At UCISS, cliques were commonplace; selfie lovers, boys who loved to sag their trousers, upcoming artistes who tried to prove their mettle by drumming on wooden desks with rulers and singing into empty Fanta bottles a poor man’s Davido. Even bullies had a clique. During break time, they would clutter the tuck shop and terrify the junior students. They would drag one student and say, “Oya, say the magic code.”

The terrified student would say, in a tremulous voice, “Please bully me.”

“God is our witness oh! We didn’t force you. We are just complying with your wishes.” Then they would sink their hands into his pockets and steal all his money.



Mr. Esu, the chapel master a small, bald man whose rubber-framed glasses were always stuck to his face, who walked as though hot coal was under his feet, as though he was going to burst into a run for his life any moment hated the bullies. He did everything in his power to ensure that they were punished during morning assembly, before the whole school. He would call out a bully’s name and urge the multitude of students to boo him as he trudged to the front of the hall to receive his lashes. As soon as the compound master, Mr. Offum, dealt the first blow on the boy’s trembling buttocks, Mr. Esu would wave his right hand at the school choir and they would rise in unison and begin to sing:



I didn’t know you would honour me this way

I didn’t know you would honour me this way

I didn’t know you would honour me this way

You would honour me this way

Thank you my lord.



The bullies hated him in equal measure, that small censorious man, so they developed theories to explain why he was bald. Some said he had gone to challenge a group of ex senior students who were playing basketball, so one of them bounced the ball on his head, right in the middle, and tufts of hair began to fall and have refused to grow back to this day. Others said that since he had gotten used to carrying people’s issues on his head, he didn’t know when he took a steaming pot of noodles from his stove and placed it on his head, and the blessed pot singed every strand of hair from the middle of his head, and warned incipient strands not to growon that spot again.



***



I was a member of the Going Home Squad, a group of friends who always went home together.

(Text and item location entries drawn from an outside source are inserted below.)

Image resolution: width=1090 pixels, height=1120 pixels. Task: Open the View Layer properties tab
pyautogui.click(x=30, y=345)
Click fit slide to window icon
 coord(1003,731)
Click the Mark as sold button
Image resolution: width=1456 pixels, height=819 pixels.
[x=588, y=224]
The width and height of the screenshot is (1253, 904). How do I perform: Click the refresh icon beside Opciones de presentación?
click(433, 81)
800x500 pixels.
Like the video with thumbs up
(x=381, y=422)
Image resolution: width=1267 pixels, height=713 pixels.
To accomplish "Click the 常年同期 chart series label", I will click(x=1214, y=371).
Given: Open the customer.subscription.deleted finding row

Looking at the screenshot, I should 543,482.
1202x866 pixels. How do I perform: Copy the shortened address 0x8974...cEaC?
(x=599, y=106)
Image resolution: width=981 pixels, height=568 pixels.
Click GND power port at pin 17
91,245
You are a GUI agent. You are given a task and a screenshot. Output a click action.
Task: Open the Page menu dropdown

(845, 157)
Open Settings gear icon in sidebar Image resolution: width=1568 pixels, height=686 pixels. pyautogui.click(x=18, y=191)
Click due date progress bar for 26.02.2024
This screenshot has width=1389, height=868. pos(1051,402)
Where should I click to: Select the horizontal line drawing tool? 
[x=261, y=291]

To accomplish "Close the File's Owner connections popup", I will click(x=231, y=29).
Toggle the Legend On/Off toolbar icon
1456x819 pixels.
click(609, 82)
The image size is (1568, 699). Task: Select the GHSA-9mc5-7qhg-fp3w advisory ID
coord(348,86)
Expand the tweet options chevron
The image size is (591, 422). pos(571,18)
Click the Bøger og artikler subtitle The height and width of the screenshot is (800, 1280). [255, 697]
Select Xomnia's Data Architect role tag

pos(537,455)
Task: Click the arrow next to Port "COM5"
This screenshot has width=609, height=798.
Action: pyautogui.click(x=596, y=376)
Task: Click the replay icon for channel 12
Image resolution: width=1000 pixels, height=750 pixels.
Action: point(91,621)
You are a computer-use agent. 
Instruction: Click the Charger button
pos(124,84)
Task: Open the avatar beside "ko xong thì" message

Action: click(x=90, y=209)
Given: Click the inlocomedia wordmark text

We visited any member who was absent from school. We paid membership dues and organized picnics at the end of every month. Under no circumstances did we go home without any member. We would even wait for our members from the science classes to finish their boring practical; squinting to look inside microscopes, searching for vestiges of nothing. Whenever a new fine boy or girl enrolled, those who were interested in chyking him or her would indicate interest, then the Squad would vote. Whoever won got the chyking mandate of the Squad. I was not really interested in chyking girls until a girl named Funmilayo enrolled in SS2.



Since I was the social prefect, the compound master instructed me to acquaint her with all the clubs in the school so she could choose which one to join.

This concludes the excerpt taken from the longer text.